======== RECORDS FOR THE TASK ========
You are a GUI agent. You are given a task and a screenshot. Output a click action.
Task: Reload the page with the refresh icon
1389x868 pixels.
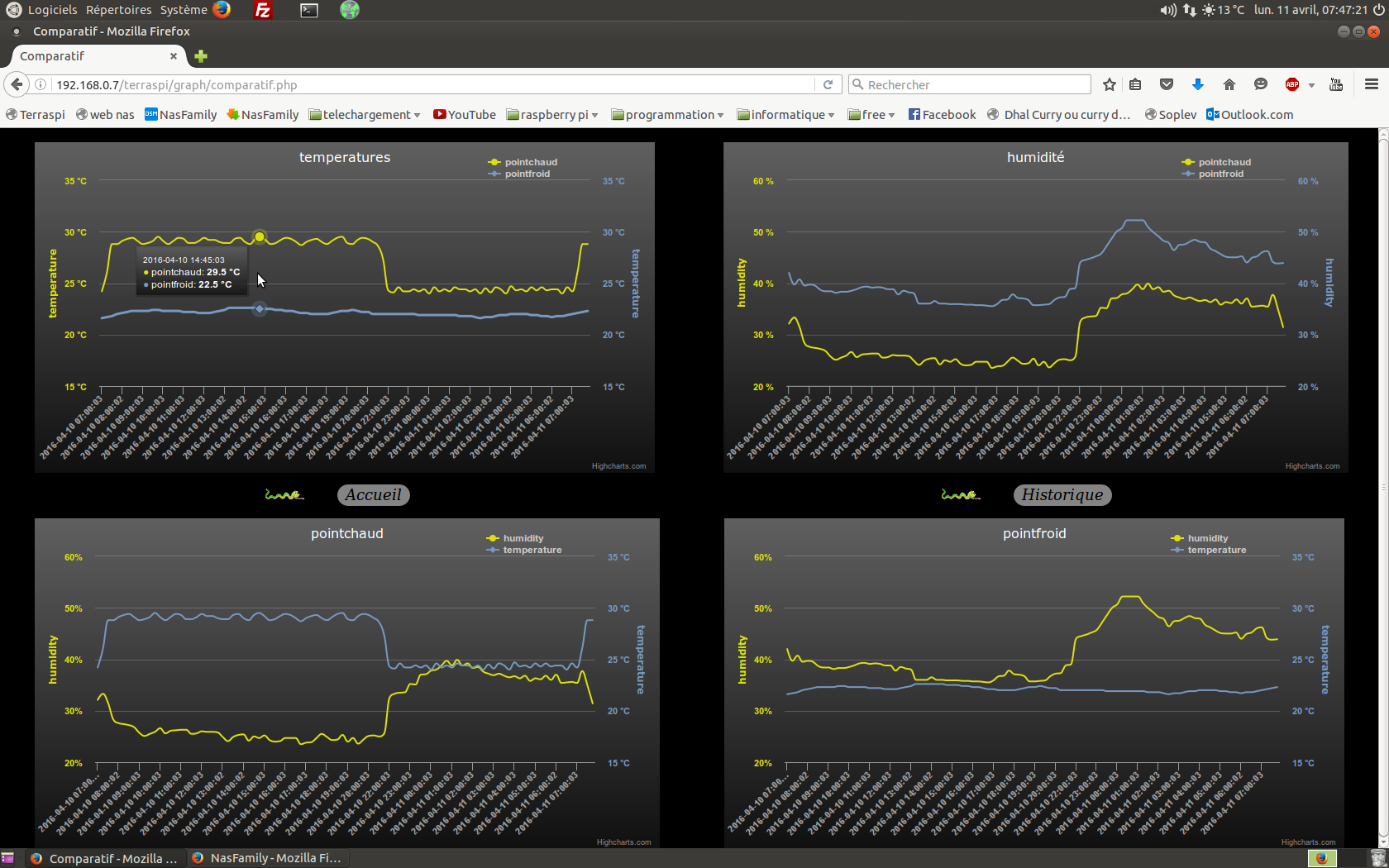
========
======== RECORDS FOR THE TASK ========
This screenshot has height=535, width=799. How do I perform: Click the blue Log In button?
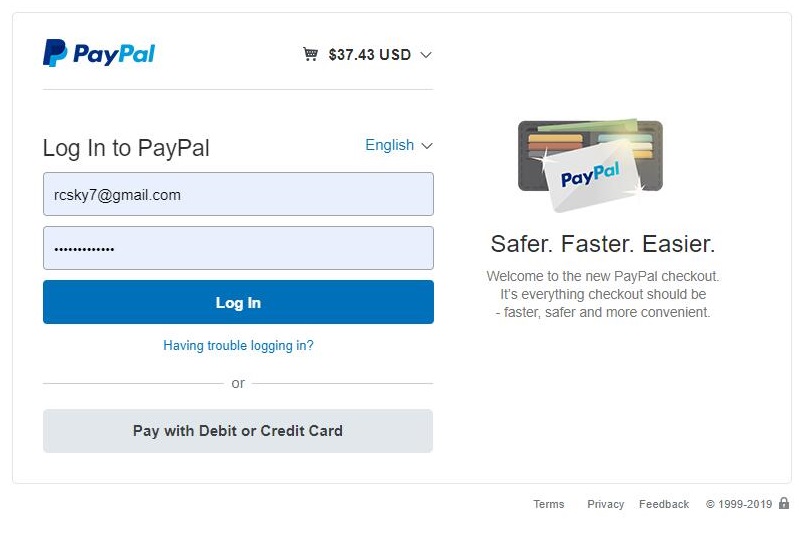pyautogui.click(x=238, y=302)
========
**ACTIVITY**
Of the lines above, output exactly those from the line bearing "Task: Reload the page with the refresh icon" through the line bearing "1389x868 pixels.", inclusive.

**ANSWER BOX**
Task: Reload the page with the refresh icon
1389x868 pixels.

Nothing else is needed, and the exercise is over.